Seul un tiers des citoyens indiens a accès à des soins de santé modernes et environ les deux tiers du pays vivent dans des zones rurales. Dans ce contexte, Novartis a créé un programme appelé Arogya Parivar (« famille en bonne santé » en hindi) pour recruter et former des habitants dans des villages reculés afin de devenir des « éducateurs sanitaires ». Ces personnes aident à informer les communautés sur la santé, la prévention des maladies et l’importance de la recherche d’un traitement en temps opportun. Les équipes locales travaillent avec les médecins pour organiser des camps de santé dans les villages reculés, des cliniques mobiles qui offrent un accès au dépistage, au diagnostic et aux thérapies. Le programme gère actuellement un projet de cybersanté pour relier les villageois aux médecins des établissements de soins de santé principaux, ce qui permettra de rapprocher les services de santé de qualité des communautés éloignées.
Arogya Parivar a eu tellement de succès que nous avons depuis reproduit le programme au Kenya et au Vietnam.
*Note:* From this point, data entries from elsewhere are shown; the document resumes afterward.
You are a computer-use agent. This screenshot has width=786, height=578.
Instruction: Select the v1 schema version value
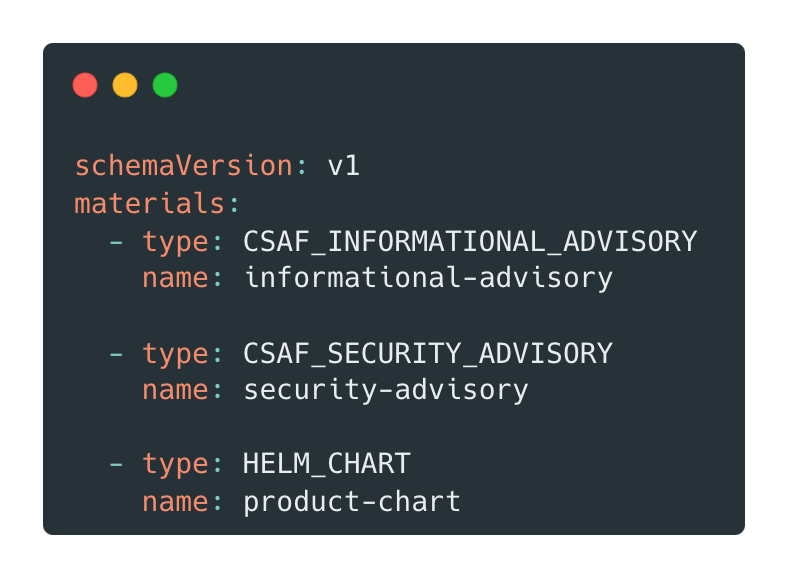[344, 166]
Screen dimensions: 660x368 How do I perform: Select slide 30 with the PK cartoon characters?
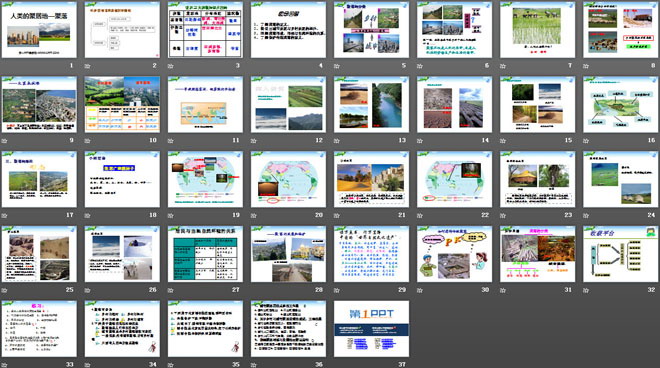click(x=454, y=254)
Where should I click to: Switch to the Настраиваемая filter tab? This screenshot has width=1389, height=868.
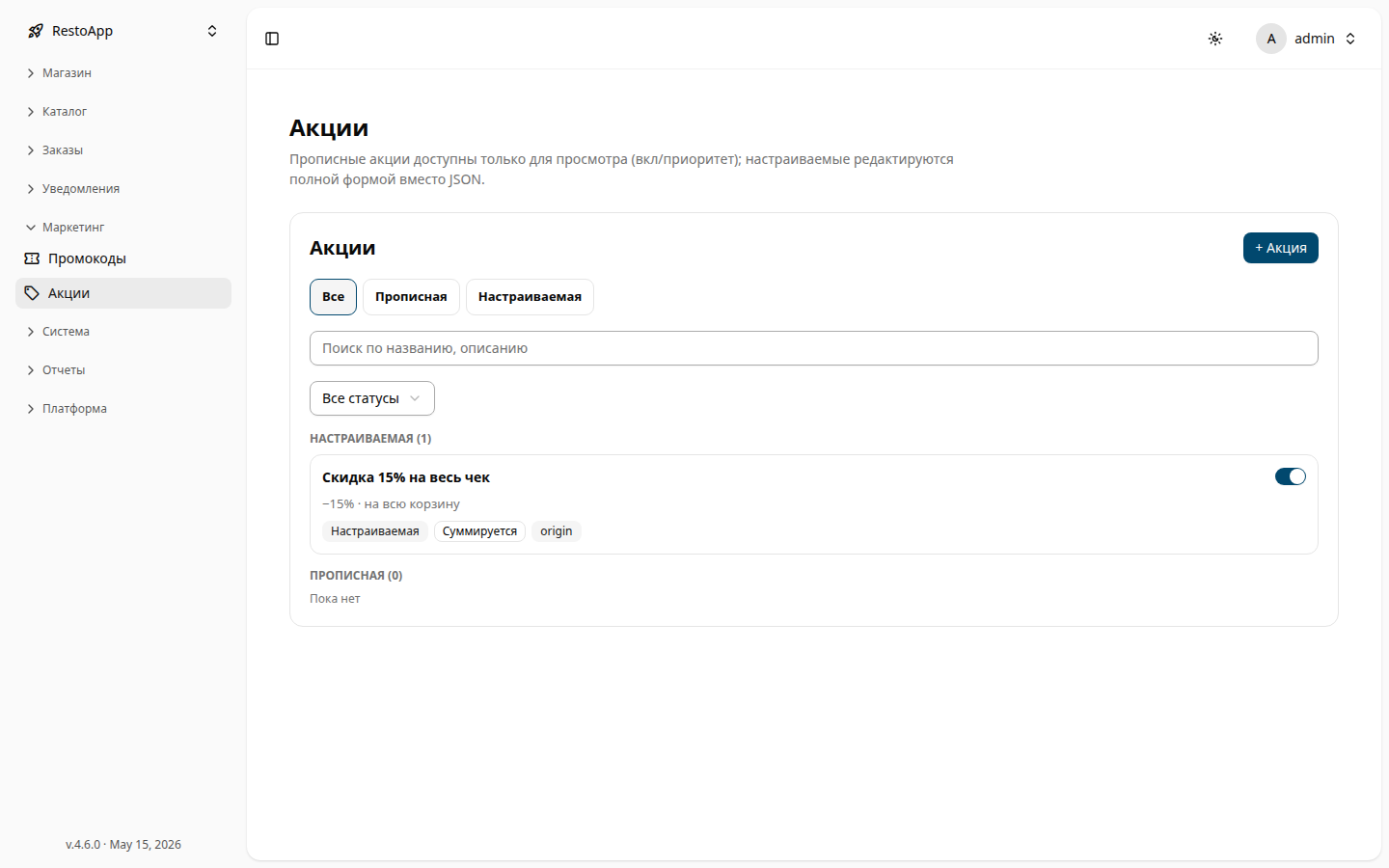(530, 297)
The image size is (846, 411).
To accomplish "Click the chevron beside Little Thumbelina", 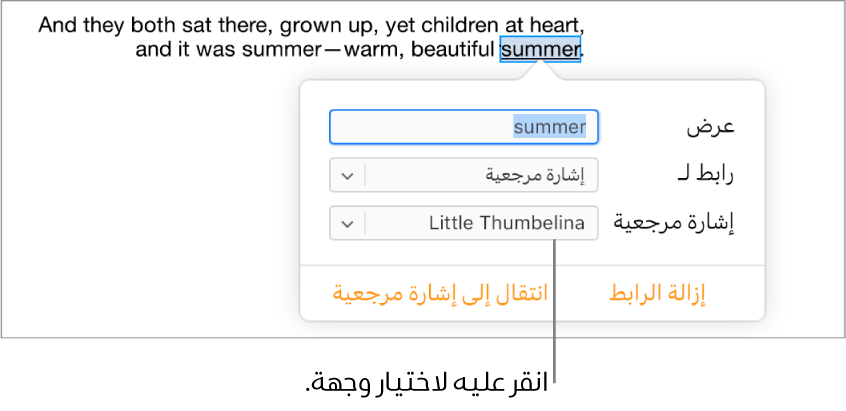I will click(347, 223).
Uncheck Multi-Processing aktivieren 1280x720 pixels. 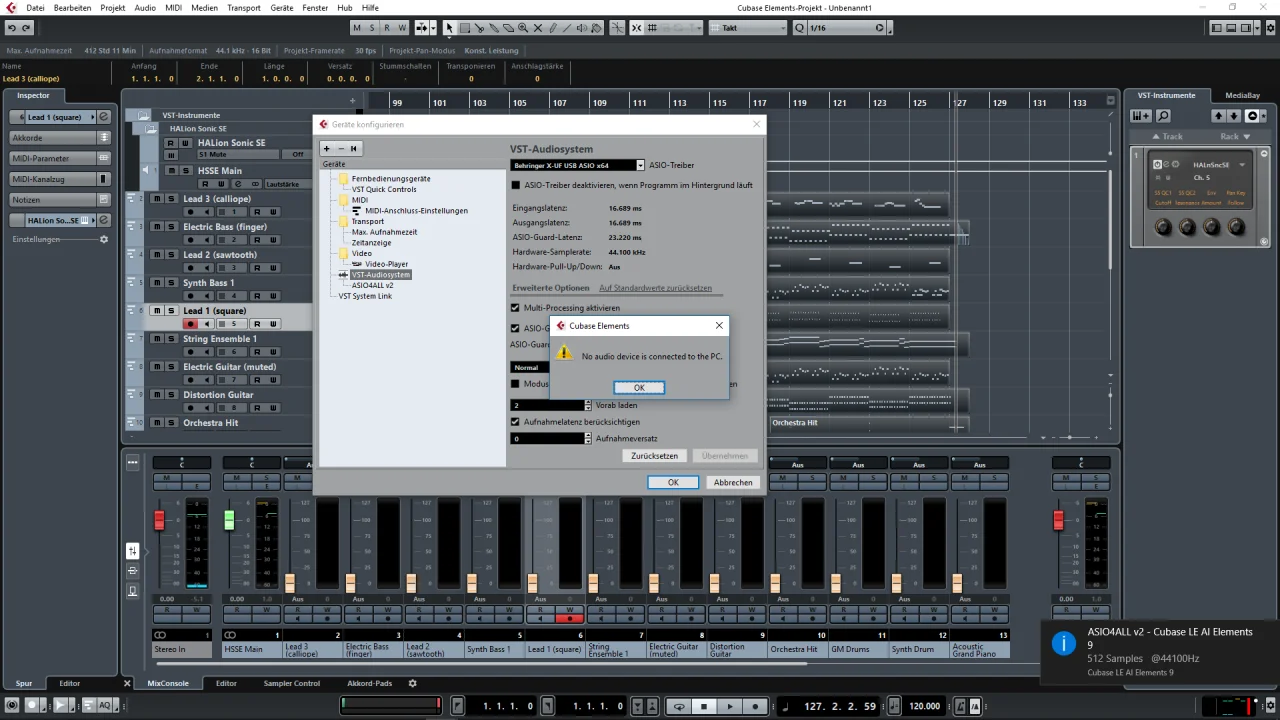(516, 308)
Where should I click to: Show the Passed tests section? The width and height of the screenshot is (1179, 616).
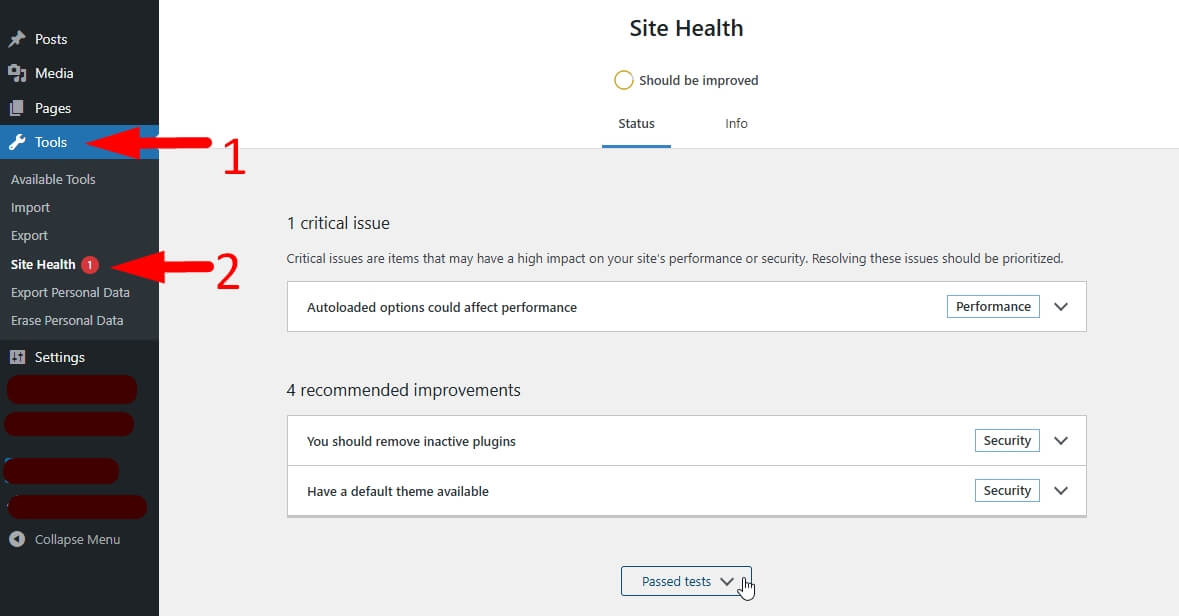click(686, 581)
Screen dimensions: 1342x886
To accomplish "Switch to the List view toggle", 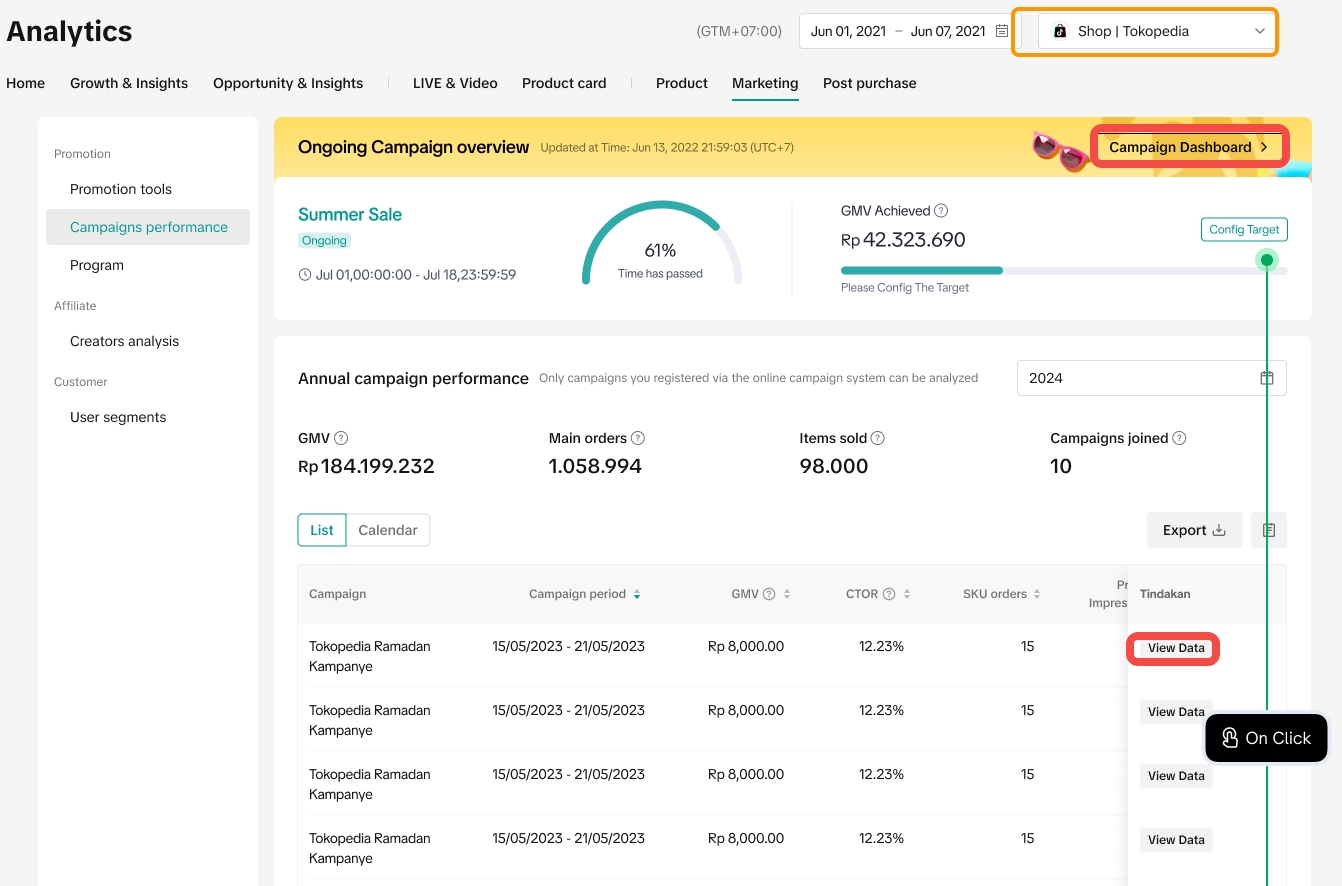I will pyautogui.click(x=322, y=530).
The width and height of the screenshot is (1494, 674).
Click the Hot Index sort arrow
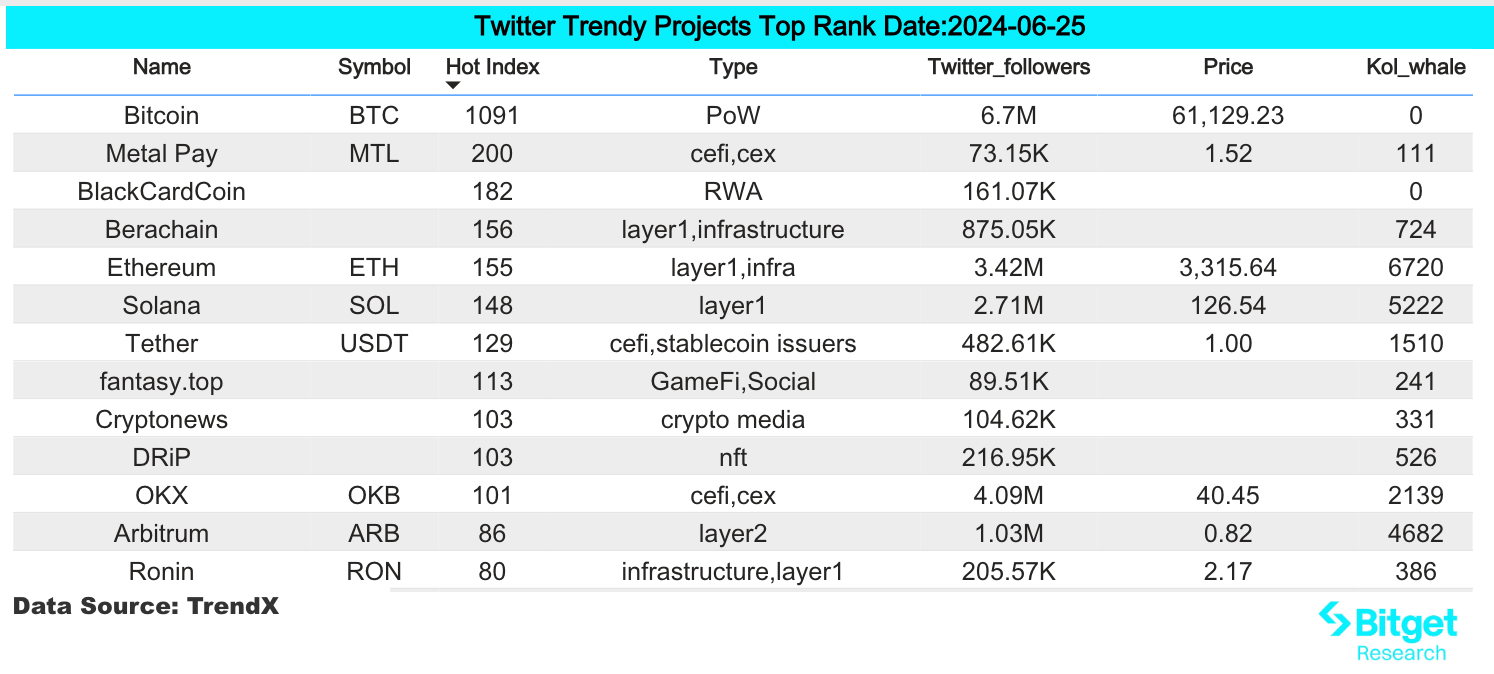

Depuis 2010, la sensibilisation dans les zones rurales grâce à ces programmes a permis d’enseigner ce qu’est la santé à plus de 30 millions de personnes et a bénéficié à la santé à 3 millions de patients grâce aux diagnostics et aux traitements. Ces innovations systémiques seront renforcées par l’émergence de nouvelles technologies sanitaires transversales.
C’est une bonne nouvelle que de nombreux gouvernements africains visent à établir une couverture sanitaire universelle basée sur un système de soins primaires efficace, équitable et innovant. Alors que les systèmes de soins de santé en Europe et en Amérique du Nord font face à une demande extraordinaire de la part de populations vieillissant rapidement, nous pourrions voir l’adoption d’innovations pionnières en Afrique et dans d’autres parties du monde en développement. À l’ère émergente des soins « verticaux » personnalisés, les pays en développement ont une grande opportunité de prendre la tête du mouvement.
Patrice Matchaba, Docteur en médecine, est responsable mondial de la responsabilité d’entreprise pour Novartis.